Currently the version of Matlab that im executing is in Windows in 32 bit, but in a few days I will install 64 bit windows, and a Linux version, so I Will be a ble to show results :)
The goo news is as follows:
I have executed the funciont f=exp(log(a number that tends to one) / a number that tends to zero);
And in matlab, the division is not taken into acount, so that the end result where “a number that tends to zero” differs, does not change. This implies that Matlab is having troubles with precision.
Thus I prepared 2 functions, one to calculate the epsilon of Matlab, and another to calculate the epsilon of CUDA. And voilá, the results are as follows:
Epsilon of Matlab: 1.1102e-16
Acumulative Error of Matlab: 6.5503e-13
Epsilon of CUDA: 1.1102e-16
Acumulative Error of CUDA: 6.5503e-13
So both versions have the same epsilon, and yet Matlab does not register the changes and cuda does :(
Once I have installed 64 bit versions, I shall post any updates. Thanks to everyone for responding :)

The suggestion of making reference calculations in higher precision arithmetic is a very good one. Einstein is reported to have once said that “A man with a watch always knows exactly what the time is, but a man with two watches can never be sure”, and that is going to be your problem here, I think. If you use a quad precision library (the are a number of very good, arbitrary precision FP libraries around for C and Fortran), then you can compute a reference function table you can use to arbitrate on the relative performance of each implementation.

Wow… What a convoluted way of writing a simple math expression. :/

Would your client complain if you significantly improve the accuracy of both the matlab and CUDA code by rewriting it like this?

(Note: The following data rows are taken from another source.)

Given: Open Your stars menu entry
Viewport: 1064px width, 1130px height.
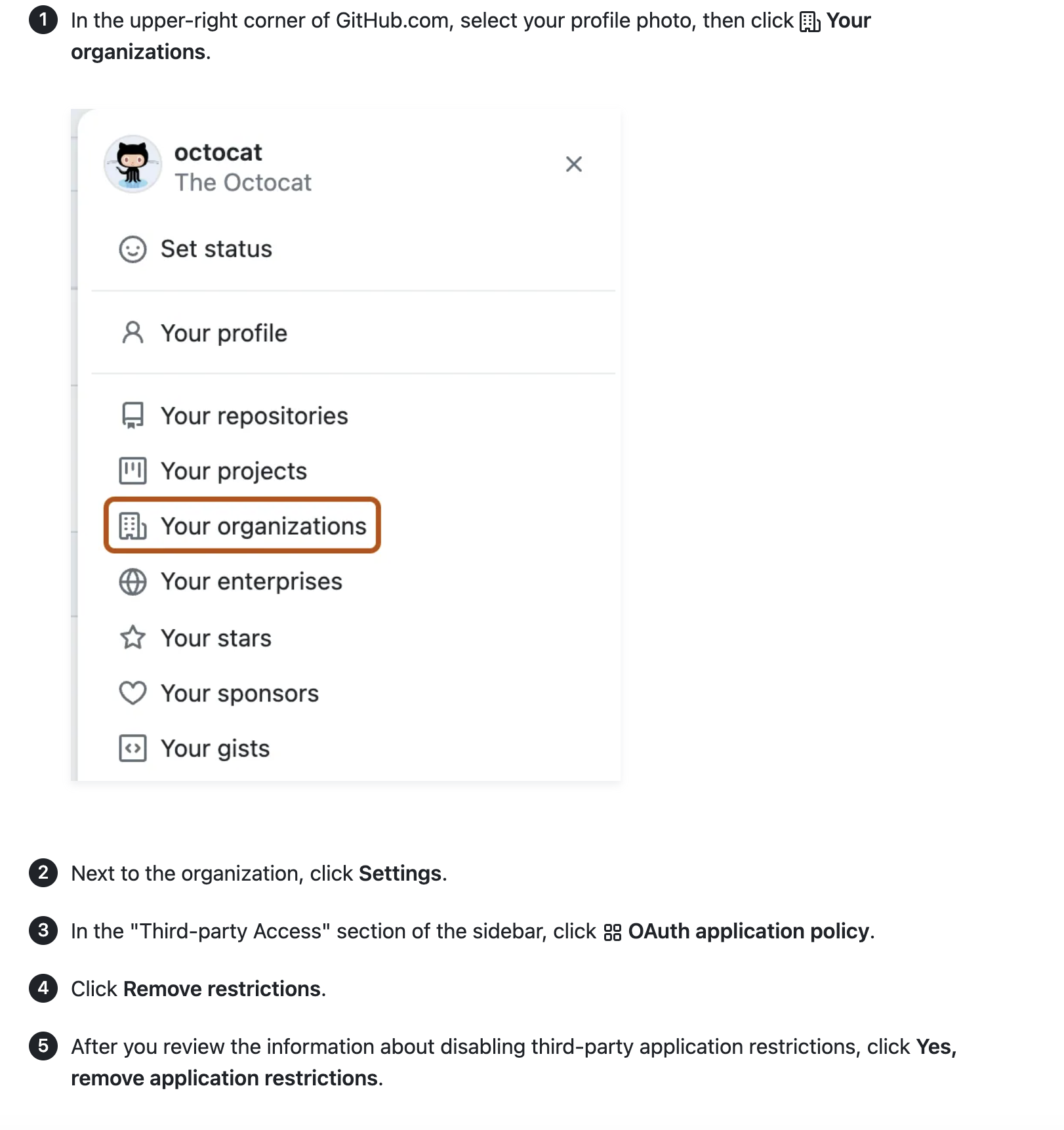Looking at the screenshot, I should point(216,638).
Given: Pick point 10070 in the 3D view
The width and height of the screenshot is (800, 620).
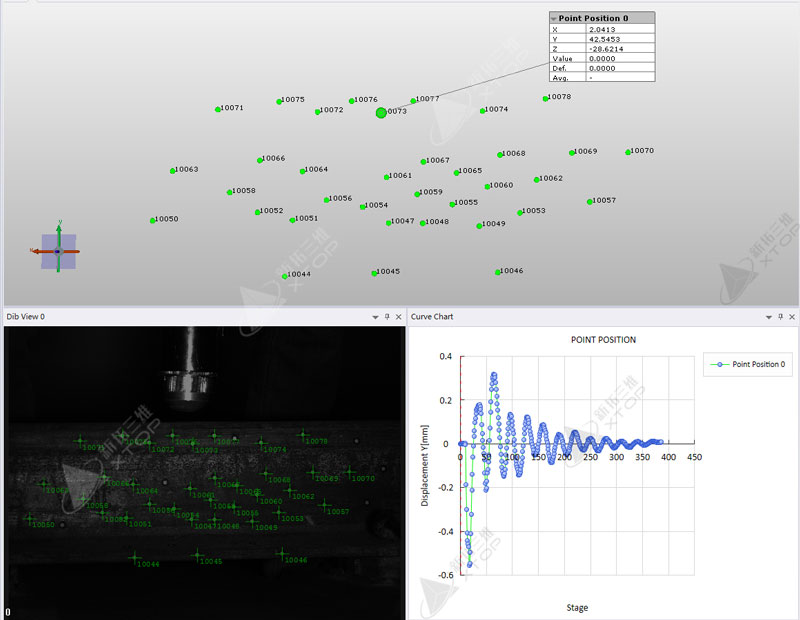Looking at the screenshot, I should tap(628, 152).
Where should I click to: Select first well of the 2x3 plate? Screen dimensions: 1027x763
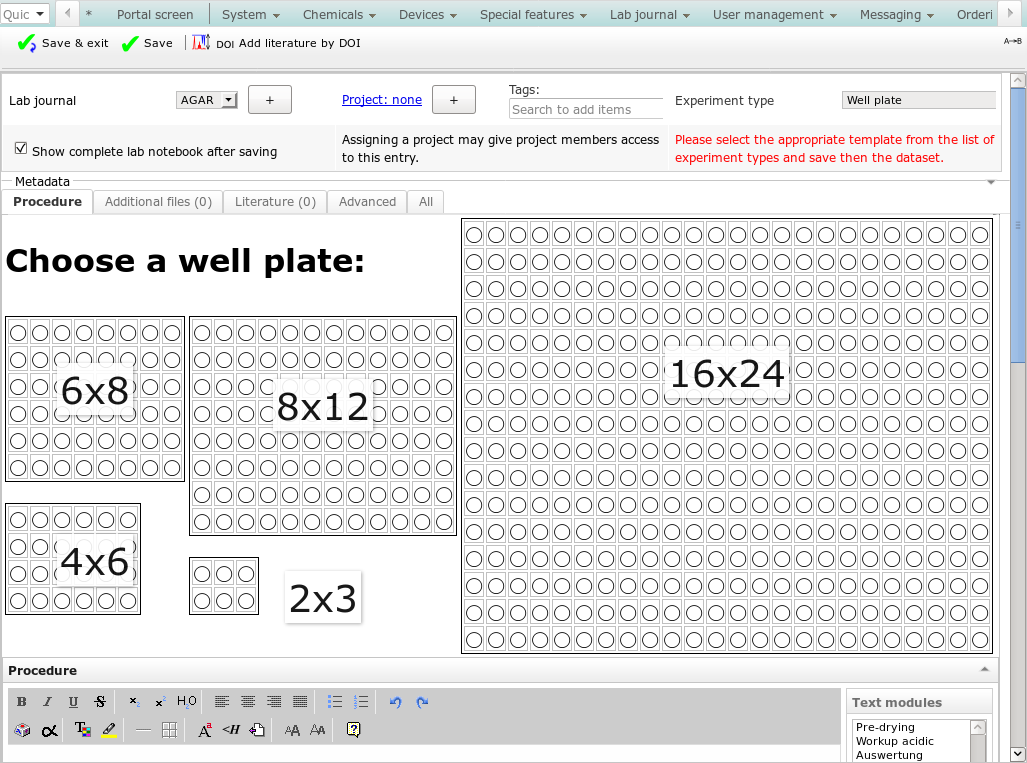click(202, 574)
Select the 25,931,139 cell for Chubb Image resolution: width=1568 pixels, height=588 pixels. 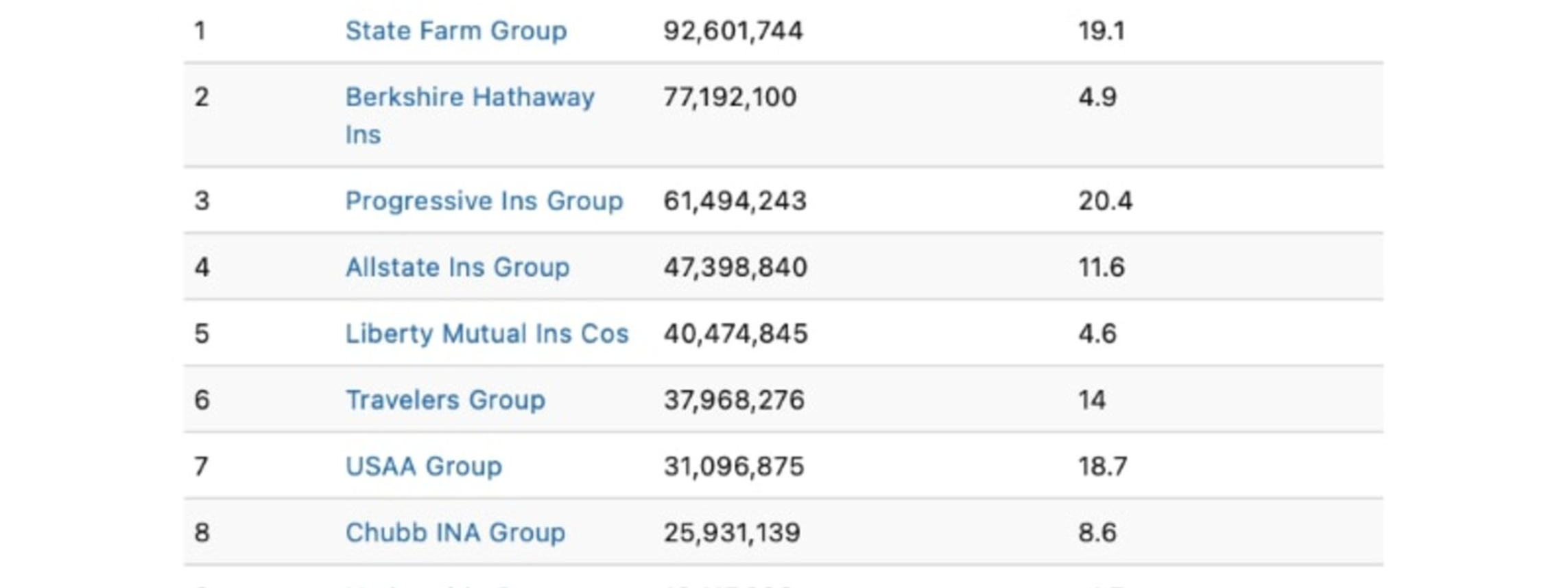pos(732,532)
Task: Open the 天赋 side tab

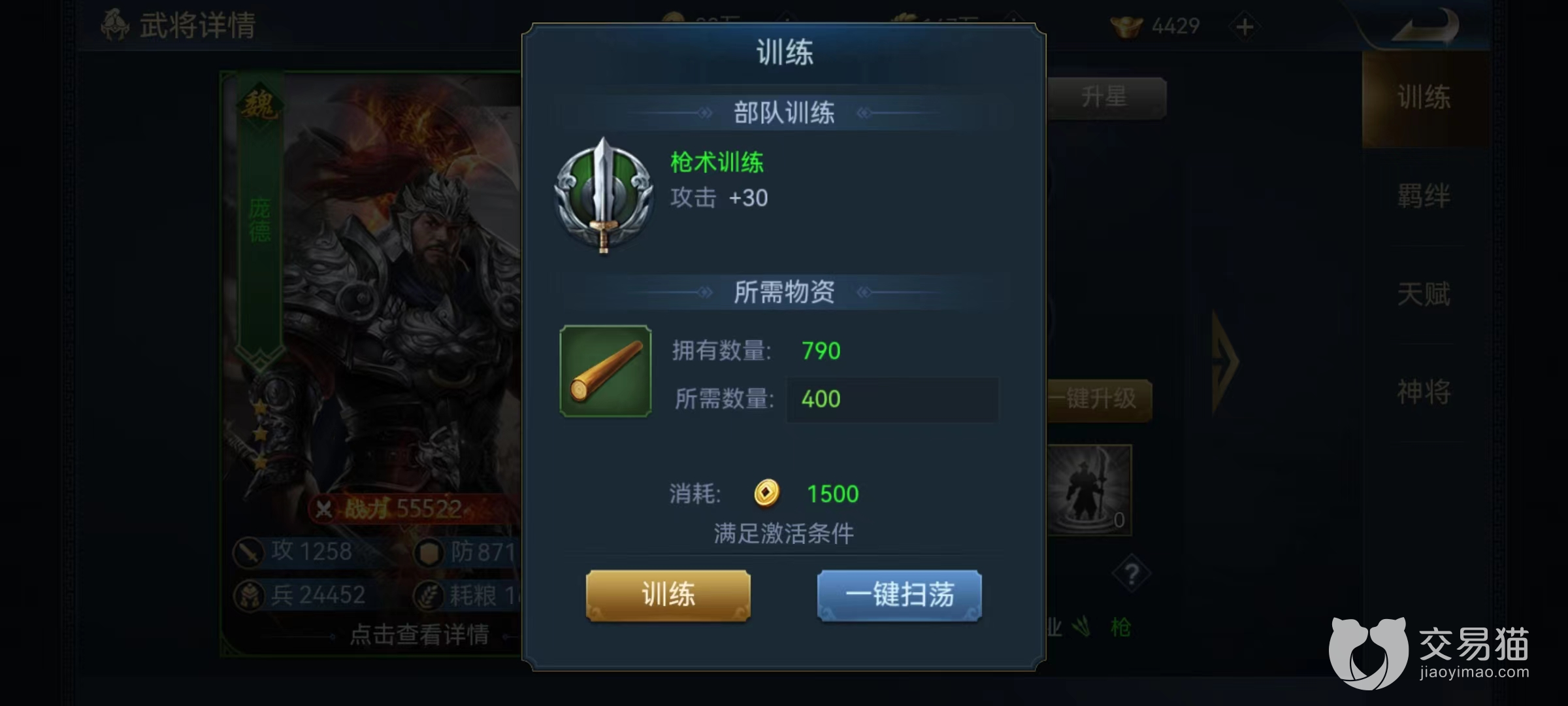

matA[idx] = pow(matA[idx], vector[idx] / (vector[idx] - vector[idx + 1]));

The real problem is not with exp or log, but with the division. As the result is close to 1, it has an error of half an ulp of 1 (which is 2^(-54)). Subtracting 1 from the rounded result causes a cancellation, which greatly amplifies the error.

(This is not specific to computer floating-point, the same thing happens with pen-and-paper calculations.)

If you cancel early by starting with the subtraction instead, the error of the division will not get amplified. The cancelling subtraction is exact in any case.

Then the available C library functions should be used whenever possible instead of combining functions and amplifying intermediate errors…

excuse me, but… if the denominator is “almost divide by 0”, it means it (log(matA[idx]) / (1- vector[idx+1] / vector[idx] ) ) is a VERY large number.

exp(VERY LARGE NUMBER) is overflow

the limits for exp() are 39log(10) in single and 309log(10) in double… What are the numbers involved?

ah ok… “log(a number that tends to one)” - sorry I didn’t notice it in one of the following posts. So it is going to be close to 0/0.